Scenario 3: Addition of a new scanner

Similar to the scenario above, here a new scanner B is installed, however, the old scanner A will continue to be used in parallel. The new scanner B is introduced gradually, meaning the total number of scans increases over time until there is an equal proportion from both scanners, resulting in the overall number of cases doubling. Classification thresholds were optimised for scanner A. Results can be found in Fig. 4 (bottom row), again UPA is able to preserve a balanced SEN/SPC over time.

Scenario 4: Image processing update

In this scenario, we simulate the effect of an OEM update applied to the image processing algorithm for an existing scanner.
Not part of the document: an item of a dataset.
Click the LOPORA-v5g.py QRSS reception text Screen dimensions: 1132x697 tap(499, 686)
The deployment site is assumed to operate a single scanner and at the time of AI deployment, the classification thresholds are optimised for the initial version of image processing software. At a later time point T1, we assume that the scanner manufacturer has applied a software update to their image processing algorithm resulting in an increase in image sharpness. Such updates are largely outside the control of the AI model developers. The results of this simulation can be found in Fig. 5. The increase in image sharpness induces a sudden and substantial change in the SEN/SPC balance. Applying UPA results in a rapid adaptation to the new image characteristics, with the model quickly performing at the desired SEN/SPC trade-off.
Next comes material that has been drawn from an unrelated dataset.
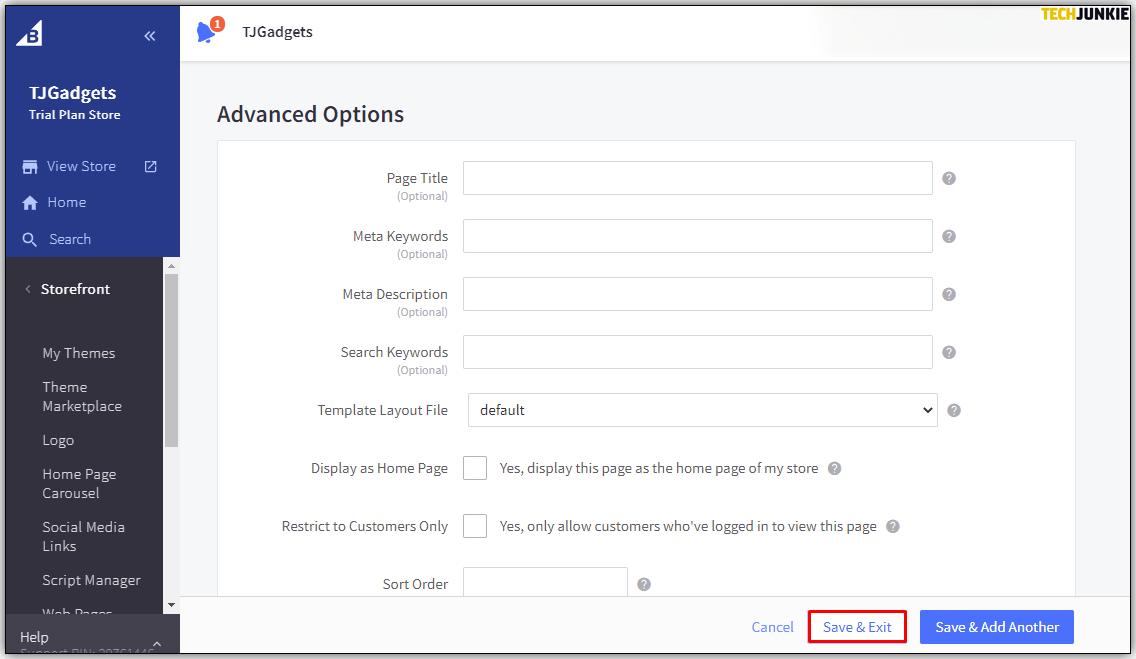Enable the Display as Home Page checkbox
The width and height of the screenshot is (1136, 659).
(x=475, y=468)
**Fig. 5: Scenario 4: Prediction alignment over time in the case of software update.**

Effect of dataset sizes

To gain more insights on the amount of data needed for obtaining good performance in the alignment phase of UPA, we analyse the sensitivity of the alignment method to the size of the reference set (from the source domain), as well as to the size of the alignment set (from the new domain). Results for mammography scanner B can be found in Fig. 6, with additional results for other datasets provided in Supplementary Note 2. These show that an alignment set as small as 250 cases (1000 images) is enough to recover the SEN/SPC shift across mammographic datasets. For the reference set, with 500 cases in the alignment set, we find that 1,000 cases are sufficient for stable results. In practice, one can use the same reference set as used for model validation and selection of the classification threshold.
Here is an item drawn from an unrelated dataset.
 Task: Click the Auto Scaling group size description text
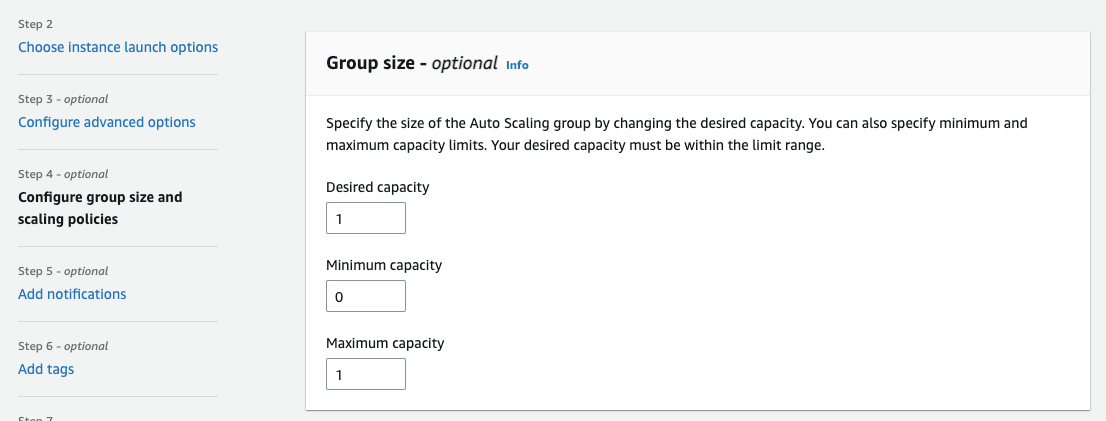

**Fig. 6: Sensitivity analysis on the effect of sizes of alignment and reference sets on the performance of the alignment method (scanner B).**

Discussion

We have proposed an effective method to correct clinically relevant performance drift attributable to changes in the image acquisition pipeline (e.g., replacement of scanners, updates of image processing software, use of different staining protocols). This has been demonstrated across various scenarios from one-off changes when deploying to a new site to gradual and progressive drifts in acquisition characteristics over time. Our experiments show that a generalisable ROC-AUC does not necessarily mean that selected classification thresholds (i.e., clinical operating points) generalise to unseen data. As shown in Figs. 2 and 3, the studied models did generalise in terms of ROC-AUC across all datasets while the SEN/SPC balance varied substantially across sites when applying a predefined classification threshold. Our results demonstrate that the proposed unsupervised prediction alignment method can successfully mitigate threshold shifts on unseen datasets in two very different image classification tasks. UPA was able to recover the desired SEN/SPC trade-off, without using any labels from the unseen target domain. Importantly, this simple yet effective method can be used for continuous model updates and helps in the case of progressive performance drift. Our sensitivity analysis shows that UPA requires only limited amounts of data from the shifted distribution and can re-use existing validation data as the reference set. With only N = 500 cases from the target domain and N = 1000 cases from the source domain, we observed near-optimal and stable results for recalibration of the model outputs. The fact that only a limited amount of data from the target domain is required is important for the practical implementation of UPA. Used as a continuous performance monitoring and recalibration tool, UPA could run over a relatively small time window of new incoming data. In breast cancer screening, for example, acquiring a set of 500 new cases is often only a matter of days at many screening sites.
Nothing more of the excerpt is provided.